Saturday, March 07, 2015


Epipompē in a Spell against Headache

A spell from a 16th century Greek manuscript in the Biblioteca Nazionale Marciana, Venice (cod. Marc. gr. app. II 163), tr. Roy Kotansky in Greek Magical Amulets. The Inscribed Gold, Silver, Copper, and Bronze Lamellae, Part I: Published Texts of Known Provenance (Opladen: Westdeutscher, 1994 = Abhandlungen der Nordrhein-Westfälischen Akademie der Wissenschaften, Sonderreihe Papyrologica Coloniensia, 22:1), p. 61 (italics removed):
Migraine-prayer against the headache:
Migraine came out from the sea rioting and roaring,
and our Lord Jesus Christ came to meet it and said to it:
"Where are you going, O headache and migraine and pain in the skull and in the eyes and inflammation and tears and leukoma and dizziness?"
And the Headache answered our Lord Jesus Christ:
"We are going to sit down in the head of the servant of God, So-and-So."
And our Lord Jesus Christ said to it:
"Look here, do not go into my servant, but be off altogether and go into the mountains and settle in a bull's head. There you may eat flesh, there drink blood, there ruin the eyes, there darken the head, seethe and wriggle. But if you do not obey me, I shall destroy you there on the burning mountain where no dog barks and cock does not crow."
You who have set a limit to the sea stop headache and migraine and the pain in the skull and between the eyes and on the lids and from the marrow from the servant of the Lord, So-and-So.
Richard Wünsch (1869-1915) first used the terms apopompē (ἀποπομπή) and epipompē (ἐπιπομπή) to describe two different ways of banishing evil.

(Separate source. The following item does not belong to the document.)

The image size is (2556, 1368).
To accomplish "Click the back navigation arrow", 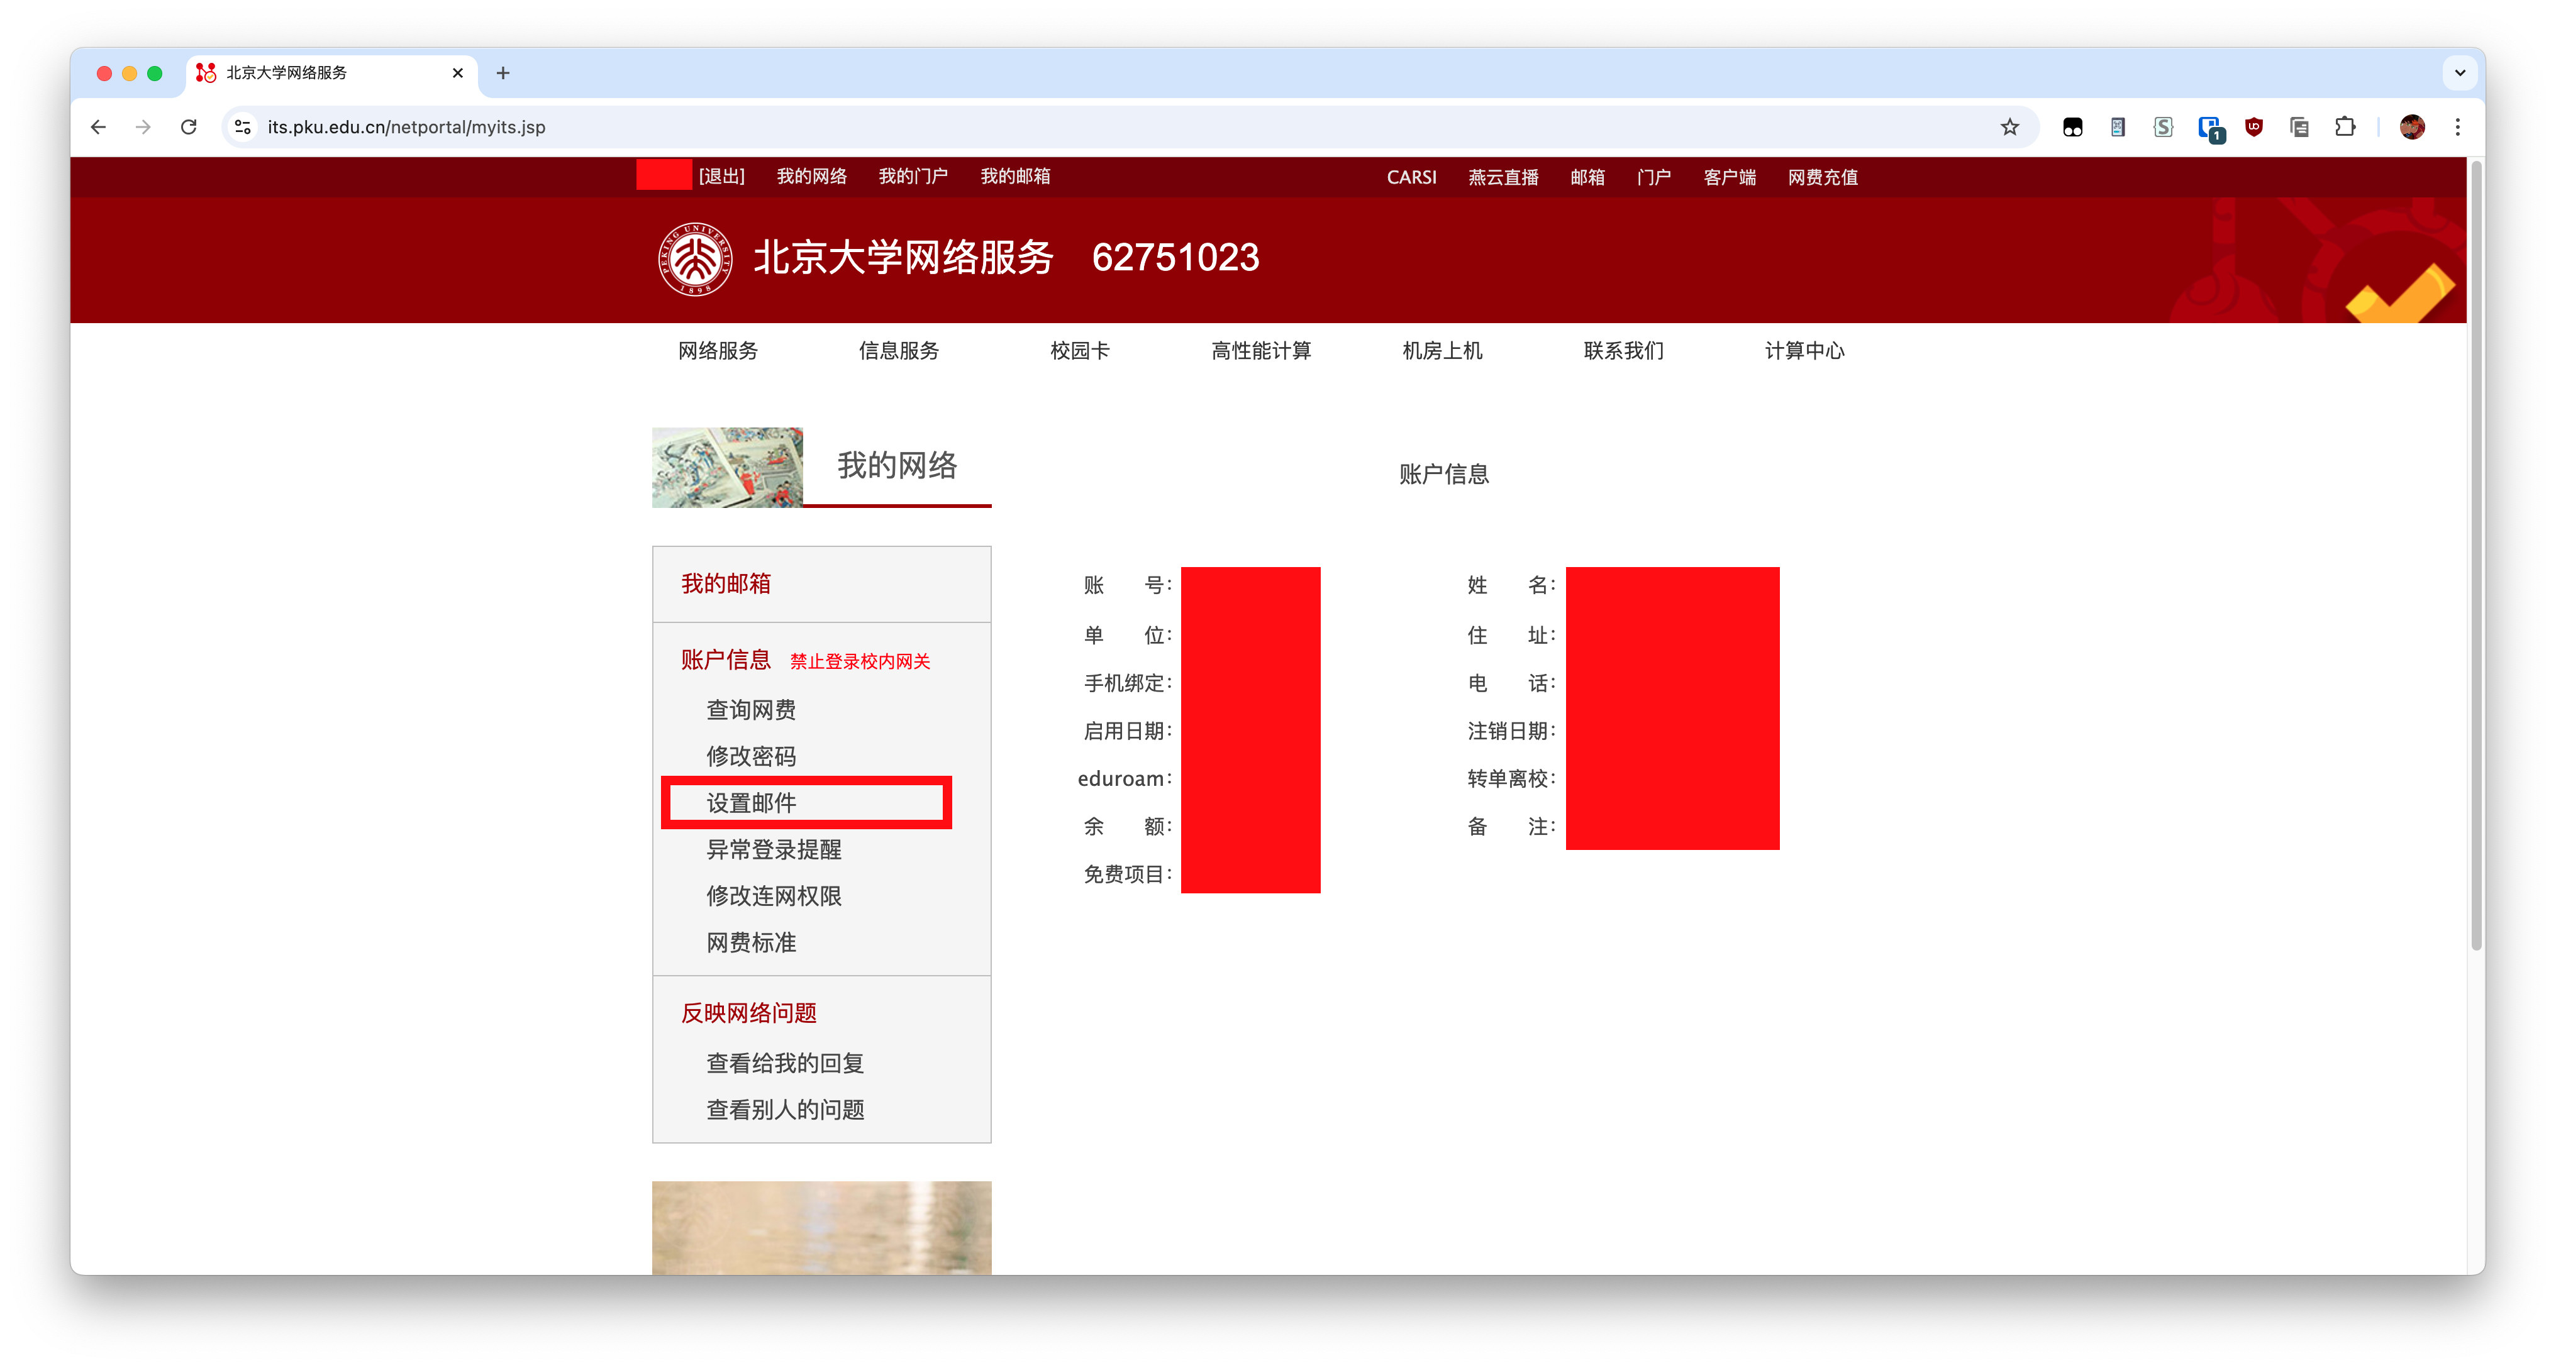I will 97,127.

See his "Zur Geisterbannung im Altertum," Festschrift zur Jahrhundertfeier der Universität zu Breslau = Mitteilungen der Schlesischen Gesellschaft für Volkskunde 13/14 (1911) 9-32. Wünsch used apopompē to mean simply driving away evil, epipompē to mean driving away evil onto someone or something else or to some other specific location.

In this spell we see an example of epipompē, where Jesus advises the headache to go away into a bull's head.